*AUFGABEN*:
(a) Gib den Text über Jörg Beier von „Der Schwarzenberger Holzbildhauer“ bis einschließlich „als Stadtrat wirkte.“ aktualisiert wieder. Setze dabei „Ratsmitglied“ an die Stelle von „Stadtrat“.
(b) Stimmen diese Aussagen mit dem Text über Jörg Beier überein? Antworte jeweils mit Ja oder Nein und zitiere die Wörter aus dem Text, die das zeigen.
(i) Jörg Beier starb im Krankenhaus.
(ii) Die Idee für die Webseite www.haltepunkt-erzgebirge.de kam von Jörg Beier.
(iii) HEYMat ist für den Einsatz in Schulen gedacht.
(c) Beantworte anhand des Texts über Jörg Beier kurz diese Fragen:
(i) In welchem Jahr ist Jörg Beier gestorben?
(ii) Welcher Roman von Stefan Heym wird genannt?
(iii) Von wem stammt der Linolschnitt mit einem von Jörg Beiers Holzengeln?

-------- TEXTAUSZUG

Hauptnavigation

 

Zum ersten Todestag von Jörg Beier

Zum ersten Todestag von Jörg Beier

Der Schwarzenberger Holzbildhauer und Kunstkneiper Jörg Beier war 2021 in der Nacht zum 15. Mai verstorben, nach schwerer Krankheit, friedlich zu Hause. Der Verlust trifft nicht nur seine Familie und Freunde, sondern die künstlerische und politische Szene der Erzgebirgsstadt, in der er bis zu seinem Tod als Stadtrat wirkte.
Abb.: Einer von Jörg Beiers Holzengeln im Linolschnitt von Thomas Beier

Beiers Kunst war - fernab jeder Heimattümelei - dem Erzgebirge verbunden. Überhaupt war ihm Heimat wichtig und kein Begriff, der beliebig politisch zu missbrauchen war. So gehörte zu seinen Ideen "HEYMat", ein Wort in Anlehnung an Stefan Heym, dessen Roman "Schwarzenberg" und Heyms Flucht aus Nazideutschland und Rückkehr als amerikanischer Soldat. HEYMat ist jedoch mehr und nimmt in generellen Bezug auf Verfolgung, Flucht und Ankommen in neuer Heimat, aufbereitet zur Verwendung in Schulen. Nicht zuletzt stammt auch die Idee für die Webseite www.haltepunkt-erzgebirge.de von Jörg Beier.

----------------
-------- DATENSÄTZE

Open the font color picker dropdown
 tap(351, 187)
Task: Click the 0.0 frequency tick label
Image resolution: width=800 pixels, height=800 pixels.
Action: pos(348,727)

----------------

*LÖSUNGEN*:
(a)
Der Schwarzenberger Holzbildhauer und Kunstkneiper Jörg Beier war 2021 in der Nacht zum 15. Mai verstorben, nach schwerer Krankheit, friedlich zu Hause. Der Verlust trifft nicht nur seine Familie und Freunde, sondern die künstlerische und politische Szene der Erzgebirgsstadt, in der er bis zu seinem Tod als Ratsmitglied wirkte.

(b)
(i) Nein: „friedlich zu Hause“
(ii) Ja: „Nicht zuletzt stammt auch die Idee für die Webseite www.haltepunkt-erzgebirge.de von Jörg Beier.“
(iii) Ja: „aufbereitet zur Verwendung in Schulen“

(c)
(i) 2021
(ii) „Schwarzenberg“
(iii) Von Thomas Beier